EXERCISE: Go through the entries below. Copy each line in which "panel" appears.

INPUT FOR THIS TASK:
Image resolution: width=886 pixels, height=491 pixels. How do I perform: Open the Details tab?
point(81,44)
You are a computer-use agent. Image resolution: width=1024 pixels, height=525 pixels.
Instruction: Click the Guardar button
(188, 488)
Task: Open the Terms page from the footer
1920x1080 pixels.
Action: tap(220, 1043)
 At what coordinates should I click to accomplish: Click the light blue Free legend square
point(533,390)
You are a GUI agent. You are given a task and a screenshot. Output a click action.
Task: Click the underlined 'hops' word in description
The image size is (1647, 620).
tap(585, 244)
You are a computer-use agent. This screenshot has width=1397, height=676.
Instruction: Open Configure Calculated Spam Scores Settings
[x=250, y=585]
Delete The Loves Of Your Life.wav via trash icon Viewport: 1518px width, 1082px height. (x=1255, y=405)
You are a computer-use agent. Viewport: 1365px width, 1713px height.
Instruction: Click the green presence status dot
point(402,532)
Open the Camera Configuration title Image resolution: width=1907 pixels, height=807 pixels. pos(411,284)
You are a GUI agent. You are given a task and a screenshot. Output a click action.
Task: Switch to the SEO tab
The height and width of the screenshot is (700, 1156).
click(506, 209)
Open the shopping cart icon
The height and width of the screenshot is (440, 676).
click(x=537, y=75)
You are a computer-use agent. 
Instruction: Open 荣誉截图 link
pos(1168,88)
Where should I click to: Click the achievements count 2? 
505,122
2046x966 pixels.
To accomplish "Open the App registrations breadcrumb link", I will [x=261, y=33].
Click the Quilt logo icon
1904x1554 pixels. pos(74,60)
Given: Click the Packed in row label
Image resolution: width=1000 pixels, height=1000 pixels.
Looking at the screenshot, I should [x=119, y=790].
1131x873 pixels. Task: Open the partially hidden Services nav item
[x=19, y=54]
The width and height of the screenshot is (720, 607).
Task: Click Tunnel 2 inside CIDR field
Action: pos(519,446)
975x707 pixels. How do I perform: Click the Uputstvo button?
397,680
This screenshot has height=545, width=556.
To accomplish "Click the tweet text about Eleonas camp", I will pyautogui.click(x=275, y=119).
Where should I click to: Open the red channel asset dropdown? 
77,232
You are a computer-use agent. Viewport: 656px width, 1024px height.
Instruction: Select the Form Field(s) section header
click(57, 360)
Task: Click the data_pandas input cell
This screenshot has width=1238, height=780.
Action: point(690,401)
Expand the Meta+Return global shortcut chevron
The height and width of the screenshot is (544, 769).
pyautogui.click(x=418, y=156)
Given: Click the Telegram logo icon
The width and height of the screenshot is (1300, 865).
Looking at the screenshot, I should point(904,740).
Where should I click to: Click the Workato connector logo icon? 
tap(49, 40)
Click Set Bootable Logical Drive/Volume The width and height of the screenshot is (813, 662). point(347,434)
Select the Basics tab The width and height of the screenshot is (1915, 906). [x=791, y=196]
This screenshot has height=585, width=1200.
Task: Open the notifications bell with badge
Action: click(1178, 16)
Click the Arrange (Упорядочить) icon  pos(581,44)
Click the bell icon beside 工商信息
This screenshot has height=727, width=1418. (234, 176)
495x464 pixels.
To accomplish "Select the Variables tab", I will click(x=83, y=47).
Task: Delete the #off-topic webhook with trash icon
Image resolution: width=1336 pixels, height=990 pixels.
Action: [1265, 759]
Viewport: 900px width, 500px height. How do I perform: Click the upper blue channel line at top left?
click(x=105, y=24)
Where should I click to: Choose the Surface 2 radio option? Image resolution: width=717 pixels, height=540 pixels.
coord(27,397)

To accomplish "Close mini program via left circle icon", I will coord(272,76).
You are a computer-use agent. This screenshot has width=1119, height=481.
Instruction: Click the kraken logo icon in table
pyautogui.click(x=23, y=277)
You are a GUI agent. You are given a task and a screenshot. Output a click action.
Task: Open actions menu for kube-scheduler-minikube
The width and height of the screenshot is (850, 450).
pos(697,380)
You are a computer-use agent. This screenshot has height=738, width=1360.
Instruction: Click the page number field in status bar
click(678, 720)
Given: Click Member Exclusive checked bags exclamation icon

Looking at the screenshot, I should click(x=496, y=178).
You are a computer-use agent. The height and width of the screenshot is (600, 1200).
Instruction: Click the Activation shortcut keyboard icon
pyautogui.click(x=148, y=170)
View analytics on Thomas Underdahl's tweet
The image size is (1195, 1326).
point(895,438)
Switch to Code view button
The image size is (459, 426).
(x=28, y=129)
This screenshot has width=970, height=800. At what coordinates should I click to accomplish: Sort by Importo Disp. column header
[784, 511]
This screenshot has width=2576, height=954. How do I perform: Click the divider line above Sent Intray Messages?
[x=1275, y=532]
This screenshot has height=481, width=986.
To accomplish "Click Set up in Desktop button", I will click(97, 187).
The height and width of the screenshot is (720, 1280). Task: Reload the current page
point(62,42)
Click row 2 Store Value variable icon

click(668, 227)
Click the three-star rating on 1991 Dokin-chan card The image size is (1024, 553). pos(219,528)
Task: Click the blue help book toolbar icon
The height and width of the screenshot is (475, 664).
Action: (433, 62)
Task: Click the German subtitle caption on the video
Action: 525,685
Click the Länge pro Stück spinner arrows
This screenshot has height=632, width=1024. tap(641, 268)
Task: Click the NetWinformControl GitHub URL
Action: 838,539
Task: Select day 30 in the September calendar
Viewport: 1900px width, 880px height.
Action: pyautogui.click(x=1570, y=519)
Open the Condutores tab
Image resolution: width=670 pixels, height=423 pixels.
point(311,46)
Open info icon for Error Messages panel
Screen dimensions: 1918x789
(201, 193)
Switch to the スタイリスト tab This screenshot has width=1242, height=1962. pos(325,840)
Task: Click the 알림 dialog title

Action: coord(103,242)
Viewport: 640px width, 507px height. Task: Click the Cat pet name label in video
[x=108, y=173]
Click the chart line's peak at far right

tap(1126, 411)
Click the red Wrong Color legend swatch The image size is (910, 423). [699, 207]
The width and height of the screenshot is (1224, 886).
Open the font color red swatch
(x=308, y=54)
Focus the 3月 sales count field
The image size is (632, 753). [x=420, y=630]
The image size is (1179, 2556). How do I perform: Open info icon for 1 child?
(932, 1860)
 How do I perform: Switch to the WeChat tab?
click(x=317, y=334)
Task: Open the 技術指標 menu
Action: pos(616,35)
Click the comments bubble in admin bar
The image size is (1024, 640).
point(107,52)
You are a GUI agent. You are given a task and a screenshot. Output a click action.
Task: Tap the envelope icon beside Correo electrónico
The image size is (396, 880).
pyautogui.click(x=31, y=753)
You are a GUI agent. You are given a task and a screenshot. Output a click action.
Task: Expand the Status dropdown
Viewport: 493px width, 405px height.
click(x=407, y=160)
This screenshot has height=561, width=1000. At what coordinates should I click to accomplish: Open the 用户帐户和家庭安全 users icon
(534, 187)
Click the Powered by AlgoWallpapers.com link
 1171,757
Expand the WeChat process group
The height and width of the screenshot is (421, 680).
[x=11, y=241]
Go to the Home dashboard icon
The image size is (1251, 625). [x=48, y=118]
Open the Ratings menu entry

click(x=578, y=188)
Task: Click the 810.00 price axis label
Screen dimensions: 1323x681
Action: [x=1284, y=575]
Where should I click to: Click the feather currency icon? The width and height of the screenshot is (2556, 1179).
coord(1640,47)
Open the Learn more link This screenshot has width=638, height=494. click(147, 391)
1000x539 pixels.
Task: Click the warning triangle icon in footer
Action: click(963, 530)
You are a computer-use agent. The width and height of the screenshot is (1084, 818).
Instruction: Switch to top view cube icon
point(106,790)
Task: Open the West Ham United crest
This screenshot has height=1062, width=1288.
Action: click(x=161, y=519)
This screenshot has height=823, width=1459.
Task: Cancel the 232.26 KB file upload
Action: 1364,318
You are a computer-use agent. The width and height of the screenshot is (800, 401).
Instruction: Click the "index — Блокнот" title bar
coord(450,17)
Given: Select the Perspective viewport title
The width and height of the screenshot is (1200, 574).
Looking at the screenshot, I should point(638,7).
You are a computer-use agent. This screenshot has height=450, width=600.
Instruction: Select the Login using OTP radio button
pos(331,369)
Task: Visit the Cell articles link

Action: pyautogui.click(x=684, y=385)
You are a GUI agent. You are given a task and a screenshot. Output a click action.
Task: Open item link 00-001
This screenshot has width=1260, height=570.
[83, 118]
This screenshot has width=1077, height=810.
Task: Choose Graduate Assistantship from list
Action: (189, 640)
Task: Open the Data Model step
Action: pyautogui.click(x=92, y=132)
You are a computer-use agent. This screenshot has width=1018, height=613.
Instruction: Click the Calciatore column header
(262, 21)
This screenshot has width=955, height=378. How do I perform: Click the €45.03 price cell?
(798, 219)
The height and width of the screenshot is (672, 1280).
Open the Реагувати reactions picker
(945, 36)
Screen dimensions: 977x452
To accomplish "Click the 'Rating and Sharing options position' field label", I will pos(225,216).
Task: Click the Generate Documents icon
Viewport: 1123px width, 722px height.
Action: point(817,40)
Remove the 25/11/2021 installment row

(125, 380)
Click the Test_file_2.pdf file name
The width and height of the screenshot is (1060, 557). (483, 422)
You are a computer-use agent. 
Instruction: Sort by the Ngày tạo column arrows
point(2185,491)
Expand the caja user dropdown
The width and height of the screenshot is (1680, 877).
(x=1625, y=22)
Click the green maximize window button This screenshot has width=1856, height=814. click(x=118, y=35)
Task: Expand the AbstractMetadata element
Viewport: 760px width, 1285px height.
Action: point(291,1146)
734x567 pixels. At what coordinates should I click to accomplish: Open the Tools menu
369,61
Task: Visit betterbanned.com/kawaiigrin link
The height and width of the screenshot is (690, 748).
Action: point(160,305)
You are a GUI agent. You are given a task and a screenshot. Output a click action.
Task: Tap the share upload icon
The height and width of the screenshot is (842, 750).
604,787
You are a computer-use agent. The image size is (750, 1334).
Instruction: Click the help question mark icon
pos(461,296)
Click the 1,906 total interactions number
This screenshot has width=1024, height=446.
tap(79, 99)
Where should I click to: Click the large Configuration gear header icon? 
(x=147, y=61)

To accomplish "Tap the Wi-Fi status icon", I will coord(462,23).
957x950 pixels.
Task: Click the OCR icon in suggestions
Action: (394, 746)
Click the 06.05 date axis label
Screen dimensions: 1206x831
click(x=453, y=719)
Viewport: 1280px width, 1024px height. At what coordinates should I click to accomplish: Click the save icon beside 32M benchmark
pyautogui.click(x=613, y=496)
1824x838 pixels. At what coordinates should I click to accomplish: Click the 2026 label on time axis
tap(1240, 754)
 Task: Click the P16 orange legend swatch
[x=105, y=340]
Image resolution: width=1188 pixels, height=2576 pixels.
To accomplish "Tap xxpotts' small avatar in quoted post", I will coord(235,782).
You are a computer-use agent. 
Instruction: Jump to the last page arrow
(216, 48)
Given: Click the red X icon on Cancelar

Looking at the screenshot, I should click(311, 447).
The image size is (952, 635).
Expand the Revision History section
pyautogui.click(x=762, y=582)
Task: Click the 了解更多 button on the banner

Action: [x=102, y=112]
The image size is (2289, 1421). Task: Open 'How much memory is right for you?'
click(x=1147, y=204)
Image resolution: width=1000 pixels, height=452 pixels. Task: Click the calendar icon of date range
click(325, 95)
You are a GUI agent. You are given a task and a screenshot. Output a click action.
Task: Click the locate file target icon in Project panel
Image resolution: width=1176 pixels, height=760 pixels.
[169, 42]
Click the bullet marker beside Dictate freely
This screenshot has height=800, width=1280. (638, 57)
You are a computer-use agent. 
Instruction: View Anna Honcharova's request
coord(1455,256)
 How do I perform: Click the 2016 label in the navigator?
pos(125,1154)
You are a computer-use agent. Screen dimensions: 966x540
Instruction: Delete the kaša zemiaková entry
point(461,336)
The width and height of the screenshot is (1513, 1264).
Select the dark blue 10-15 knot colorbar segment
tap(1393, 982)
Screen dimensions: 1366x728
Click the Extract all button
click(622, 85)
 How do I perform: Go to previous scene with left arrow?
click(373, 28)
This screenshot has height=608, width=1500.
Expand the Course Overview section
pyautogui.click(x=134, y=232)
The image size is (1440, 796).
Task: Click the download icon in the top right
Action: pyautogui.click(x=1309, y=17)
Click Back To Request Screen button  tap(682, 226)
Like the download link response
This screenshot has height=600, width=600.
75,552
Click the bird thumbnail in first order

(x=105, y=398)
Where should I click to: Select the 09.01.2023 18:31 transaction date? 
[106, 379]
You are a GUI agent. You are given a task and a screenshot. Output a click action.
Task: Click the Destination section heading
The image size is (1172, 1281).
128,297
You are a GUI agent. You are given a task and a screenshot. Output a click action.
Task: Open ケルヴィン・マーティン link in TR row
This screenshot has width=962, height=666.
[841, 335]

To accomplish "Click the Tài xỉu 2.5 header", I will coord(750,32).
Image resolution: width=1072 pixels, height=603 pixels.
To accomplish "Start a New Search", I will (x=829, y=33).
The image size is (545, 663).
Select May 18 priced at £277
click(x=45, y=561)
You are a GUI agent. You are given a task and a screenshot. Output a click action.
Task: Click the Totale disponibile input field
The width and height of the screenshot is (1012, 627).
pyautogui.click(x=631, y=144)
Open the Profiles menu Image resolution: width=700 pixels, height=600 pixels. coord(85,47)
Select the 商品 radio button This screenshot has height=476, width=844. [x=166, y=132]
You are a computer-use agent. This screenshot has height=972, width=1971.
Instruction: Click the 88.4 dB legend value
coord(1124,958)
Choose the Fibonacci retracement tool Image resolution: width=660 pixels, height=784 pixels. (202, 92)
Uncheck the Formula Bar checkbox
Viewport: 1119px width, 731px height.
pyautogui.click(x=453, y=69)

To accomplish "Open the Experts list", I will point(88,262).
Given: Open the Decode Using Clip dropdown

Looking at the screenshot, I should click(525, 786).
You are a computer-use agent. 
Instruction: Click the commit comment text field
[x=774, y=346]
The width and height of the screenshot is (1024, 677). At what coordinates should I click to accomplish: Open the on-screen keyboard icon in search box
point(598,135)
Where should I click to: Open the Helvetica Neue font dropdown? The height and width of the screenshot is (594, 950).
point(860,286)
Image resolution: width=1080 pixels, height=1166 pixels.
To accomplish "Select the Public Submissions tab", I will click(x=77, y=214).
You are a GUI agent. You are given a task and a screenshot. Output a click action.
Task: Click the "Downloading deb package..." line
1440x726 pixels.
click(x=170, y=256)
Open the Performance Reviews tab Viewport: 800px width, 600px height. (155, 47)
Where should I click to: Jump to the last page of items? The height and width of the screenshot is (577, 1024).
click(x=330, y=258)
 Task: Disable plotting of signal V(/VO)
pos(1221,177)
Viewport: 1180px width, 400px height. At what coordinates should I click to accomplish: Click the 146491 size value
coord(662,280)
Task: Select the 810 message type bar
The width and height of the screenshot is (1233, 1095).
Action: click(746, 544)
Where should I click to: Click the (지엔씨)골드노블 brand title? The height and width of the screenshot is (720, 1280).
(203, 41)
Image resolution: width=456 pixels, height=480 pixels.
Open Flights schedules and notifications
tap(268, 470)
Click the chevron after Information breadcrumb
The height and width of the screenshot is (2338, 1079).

ANSWER FOR THIS EXERCISE:
Open info icon for Error Messages panel
Task: Click the locate file target icon in Project panel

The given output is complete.